What is needed =>
Transcription task. Write out each entry verbatim and exclude any image.

Supplied material =>
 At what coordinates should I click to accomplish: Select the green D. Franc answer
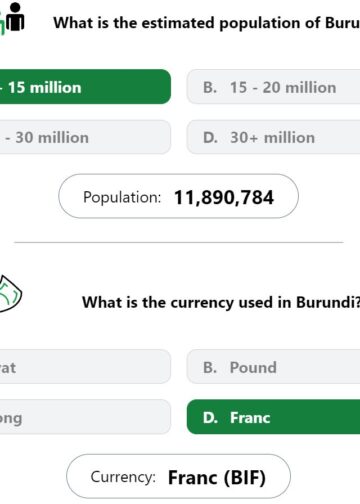[273, 417]
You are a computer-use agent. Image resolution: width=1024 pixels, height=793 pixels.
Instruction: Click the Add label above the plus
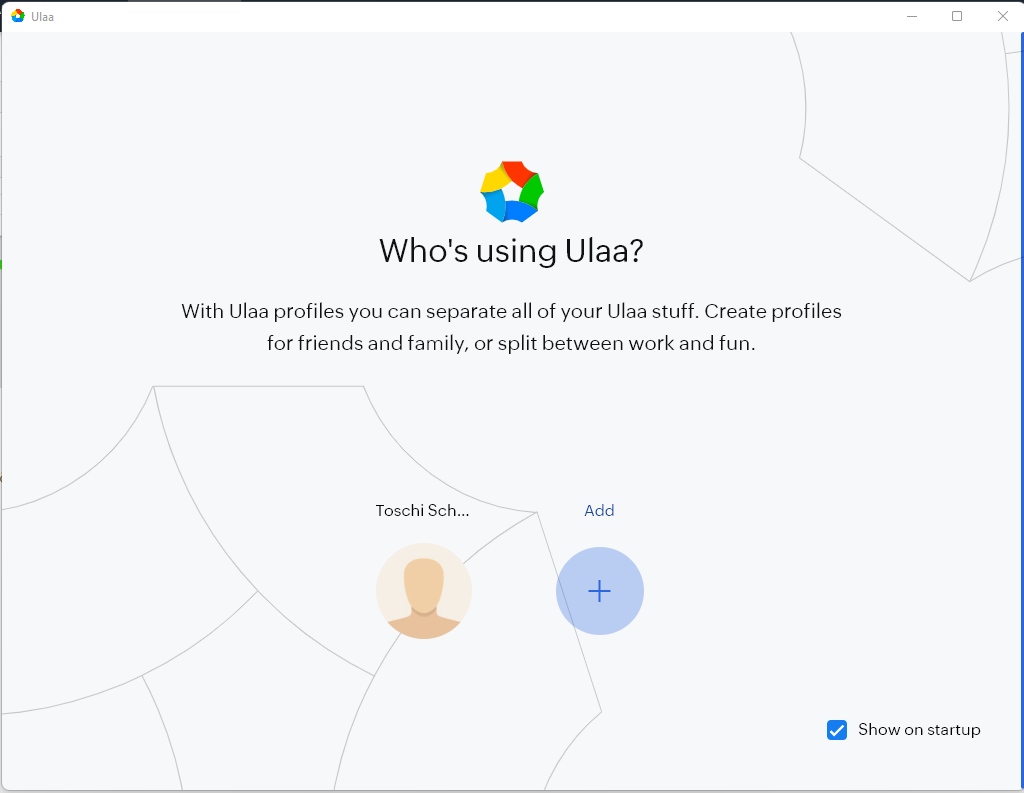coord(599,510)
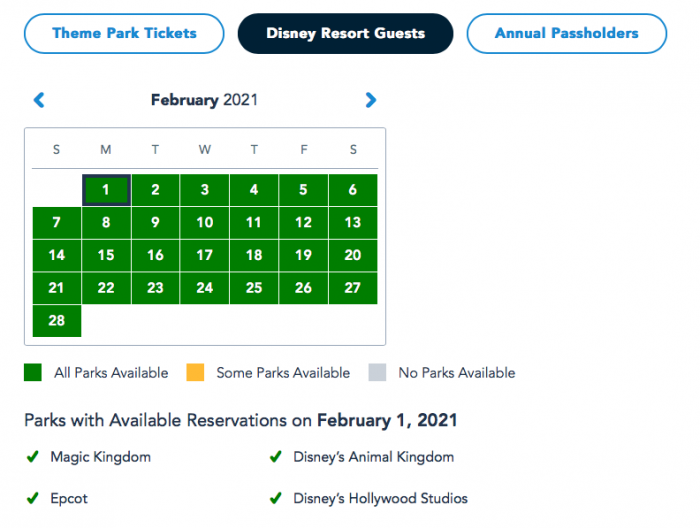Image resolution: width=700 pixels, height=528 pixels.
Task: Click the Epcot green checkmark
Action: pyautogui.click(x=33, y=498)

Exercise output =>
 At what coordinates should I click to accomplish: Select the green D. Franc answer
[273, 417]
You are a computer-use agent. Image resolution: width=1024 pixels, height=793 pixels.
Instruction: Click the Add label above the plus
coord(599,510)
Image resolution: width=700 pixels, height=528 pixels.
Task: Click the Epcot green checkmark
Action: pyautogui.click(x=33, y=498)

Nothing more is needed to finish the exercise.